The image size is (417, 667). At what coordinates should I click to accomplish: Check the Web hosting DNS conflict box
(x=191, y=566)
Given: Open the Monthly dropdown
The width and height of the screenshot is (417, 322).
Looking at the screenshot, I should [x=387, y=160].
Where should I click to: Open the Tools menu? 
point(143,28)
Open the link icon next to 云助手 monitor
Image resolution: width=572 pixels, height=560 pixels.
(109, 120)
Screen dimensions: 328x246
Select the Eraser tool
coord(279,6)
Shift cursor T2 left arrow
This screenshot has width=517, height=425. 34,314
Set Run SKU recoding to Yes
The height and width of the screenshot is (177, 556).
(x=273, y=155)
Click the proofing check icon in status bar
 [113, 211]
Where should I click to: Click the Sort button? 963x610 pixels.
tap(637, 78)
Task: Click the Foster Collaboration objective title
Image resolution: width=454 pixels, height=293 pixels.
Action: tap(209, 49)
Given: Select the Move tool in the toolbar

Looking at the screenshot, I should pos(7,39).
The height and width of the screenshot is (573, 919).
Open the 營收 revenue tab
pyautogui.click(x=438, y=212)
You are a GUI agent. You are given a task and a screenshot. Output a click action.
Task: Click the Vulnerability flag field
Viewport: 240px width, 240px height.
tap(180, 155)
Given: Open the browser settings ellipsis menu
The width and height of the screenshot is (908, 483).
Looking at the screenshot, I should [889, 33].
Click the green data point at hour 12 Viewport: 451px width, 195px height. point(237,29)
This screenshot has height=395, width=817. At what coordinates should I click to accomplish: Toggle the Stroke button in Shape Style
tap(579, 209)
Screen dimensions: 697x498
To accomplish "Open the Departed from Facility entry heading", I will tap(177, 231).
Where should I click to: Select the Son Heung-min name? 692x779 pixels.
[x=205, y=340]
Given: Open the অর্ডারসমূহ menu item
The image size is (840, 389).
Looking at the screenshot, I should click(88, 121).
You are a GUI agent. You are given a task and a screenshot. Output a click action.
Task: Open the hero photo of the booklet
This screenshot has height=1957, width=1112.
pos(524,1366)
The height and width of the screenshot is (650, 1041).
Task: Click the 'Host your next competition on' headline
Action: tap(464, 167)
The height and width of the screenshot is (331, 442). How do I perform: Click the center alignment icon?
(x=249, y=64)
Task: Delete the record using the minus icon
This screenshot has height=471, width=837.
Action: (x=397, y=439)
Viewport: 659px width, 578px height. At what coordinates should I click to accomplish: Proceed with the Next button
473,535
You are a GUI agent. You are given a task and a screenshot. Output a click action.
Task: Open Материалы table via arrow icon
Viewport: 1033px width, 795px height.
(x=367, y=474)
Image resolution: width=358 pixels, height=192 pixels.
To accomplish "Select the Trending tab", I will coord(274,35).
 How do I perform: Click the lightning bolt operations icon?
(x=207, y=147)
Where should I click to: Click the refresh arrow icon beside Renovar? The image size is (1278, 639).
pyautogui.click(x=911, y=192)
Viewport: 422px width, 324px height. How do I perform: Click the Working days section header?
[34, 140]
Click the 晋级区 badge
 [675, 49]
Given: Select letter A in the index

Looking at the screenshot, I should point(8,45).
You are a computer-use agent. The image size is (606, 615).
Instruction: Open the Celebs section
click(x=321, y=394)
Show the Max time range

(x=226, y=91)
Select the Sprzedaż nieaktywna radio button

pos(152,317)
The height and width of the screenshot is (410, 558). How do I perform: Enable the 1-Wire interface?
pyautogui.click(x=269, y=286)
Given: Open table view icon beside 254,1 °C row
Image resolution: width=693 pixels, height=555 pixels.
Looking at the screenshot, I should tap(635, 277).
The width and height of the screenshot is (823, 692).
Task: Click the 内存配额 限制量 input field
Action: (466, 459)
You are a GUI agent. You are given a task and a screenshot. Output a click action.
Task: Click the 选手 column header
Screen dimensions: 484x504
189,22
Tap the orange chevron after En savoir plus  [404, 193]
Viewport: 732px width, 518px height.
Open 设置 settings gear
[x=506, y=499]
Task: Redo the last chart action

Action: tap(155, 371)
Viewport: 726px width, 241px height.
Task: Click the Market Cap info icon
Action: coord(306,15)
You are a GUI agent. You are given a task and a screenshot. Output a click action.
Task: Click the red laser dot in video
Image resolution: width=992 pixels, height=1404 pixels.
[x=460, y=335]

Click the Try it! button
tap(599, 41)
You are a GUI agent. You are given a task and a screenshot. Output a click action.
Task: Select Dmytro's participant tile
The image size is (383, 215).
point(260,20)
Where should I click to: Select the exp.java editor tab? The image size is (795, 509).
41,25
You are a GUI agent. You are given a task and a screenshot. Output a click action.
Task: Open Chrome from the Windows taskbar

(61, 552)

**********

Exercise brief => Return the data in full, with each line kept exactly as it is.

Result =>
The image size is (417, 667). At what coordinates should I click to accomplish: Check the Web hosting DNS conflict box
(x=191, y=566)
Given: Open the Monthly dropdown
The width and height of the screenshot is (417, 322).
Looking at the screenshot, I should [x=387, y=160].
Where should I click to: Open the Tools menu? 
point(143,28)
Open the link icon next to 云助手 monitor
Image resolution: width=572 pixels, height=560 pixels.
(109, 120)
Screen dimensions: 328x246
Select the Eraser tool
coord(279,6)
Shift cursor T2 left arrow
This screenshot has width=517, height=425. 34,314
Set Run SKU recoding to Yes
The height and width of the screenshot is (177, 556).
(x=273, y=155)
Click the proofing check icon in status bar
 [113, 211]
Where should I click to: Click the Sort button? 963x610 pixels.
tap(637, 78)
Task: Click the Foster Collaboration objective title
Image resolution: width=454 pixels, height=293 pixels.
Action: tap(209, 49)
Given: Select the Move tool in the toolbar

Looking at the screenshot, I should pos(7,39).
The height and width of the screenshot is (573, 919).
Open the 營收 revenue tab
pyautogui.click(x=438, y=212)
You are a GUI agent. You are given a task and a screenshot. Output a click action.
Task: Click the Vulnerability flag field
Viewport: 240px width, 240px height.
tap(180, 155)
Given: Open the browser settings ellipsis menu
The width and height of the screenshot is (908, 483).
Looking at the screenshot, I should [889, 33].
Click the green data point at hour 12 Viewport: 451px width, 195px height. point(237,29)
This screenshot has height=395, width=817. At what coordinates should I click to accomplish: Toggle the Stroke button in Shape Style
tap(579, 209)
Screen dimensions: 697x498
To accomplish "Open the Departed from Facility entry heading", I will tap(177, 231).
Where should I click to: Select the Son Heung-min name? 692x779 pixels.
[x=205, y=340]
Given: Open the অর্ডারসমূহ menu item
The image size is (840, 389).
Looking at the screenshot, I should click(88, 121).
You are a GUI agent. You are given a task and a screenshot. Output a click action.
Task: Open the hero photo of the booklet
This screenshot has height=1957, width=1112.
pos(524,1366)
The height and width of the screenshot is (650, 1041).
Task: Click the 'Host your next competition on' headline
Action: tap(464, 167)
The height and width of the screenshot is (331, 442). How do I perform: Click the center alignment icon?
(x=249, y=64)
Task: Delete the record using the minus icon
This screenshot has height=471, width=837.
Action: (x=397, y=439)
Viewport: 659px width, 578px height. At what coordinates should I click to accomplish: Proceed with the Next button
473,535
You are a GUI agent. You are given a task and a screenshot. Output a click action.
Task: Open Материалы table via arrow icon
Viewport: 1033px width, 795px height.
(x=367, y=474)
Image resolution: width=358 pixels, height=192 pixels.
To accomplish "Select the Trending tab", I will coord(274,35).
 How do I perform: Click the lightning bolt operations icon?
(x=207, y=147)
Where should I click to: Click the refresh arrow icon beside Renovar? The image size is (1278, 639).
pyautogui.click(x=911, y=192)
Viewport: 422px width, 324px height. How do I perform: Click the Working days section header?
[34, 140]
Click the 晋级区 badge
 [675, 49]
Given: Select letter A in the index

Looking at the screenshot, I should point(8,45).
You are a computer-use agent. The image size is (606, 615).
Instruction: Open the Celebs section
click(x=321, y=394)
Show the Max time range

(x=226, y=91)
Select the Sprzedaż nieaktywna radio button

pos(152,317)
The height and width of the screenshot is (410, 558). How do I perform: Enable the 1-Wire interface?
pyautogui.click(x=269, y=286)
Given: Open table view icon beside 254,1 °C row
Image resolution: width=693 pixels, height=555 pixels.
Looking at the screenshot, I should tap(635, 277).
The width and height of the screenshot is (823, 692).
Task: Click the 内存配额 限制量 input field
Action: (466, 459)
You are a GUI agent. You are given a task and a screenshot. Output a click action.
Task: Click the 选手 column header
Screen dimensions: 484x504
189,22
Tap the orange chevron after En savoir plus  [404, 193]
Viewport: 732px width, 518px height.
Open 设置 settings gear
[x=506, y=499]
Task: Redo the last chart action

Action: tap(155, 371)
Viewport: 726px width, 241px height.
Task: Click the Market Cap info icon
Action: coord(306,15)
You are a GUI agent. You are given a task and a screenshot. Output a click action.
Task: Click the red laser dot in video
Image resolution: width=992 pixels, height=1404 pixels.
[x=460, y=335]

Click the Try it! button
tap(599, 41)
You are a GUI agent. You are given a task and a screenshot. Output a click action.
Task: Select Dmytro's participant tile
The image size is (383, 215).
point(260,20)
Where should I click to: Select the exp.java editor tab? The image size is (795, 509).
41,25
You are a GUI agent. You are given a task and a screenshot. Output a click action.
Task: Open Chrome from the Windows taskbar

(61, 552)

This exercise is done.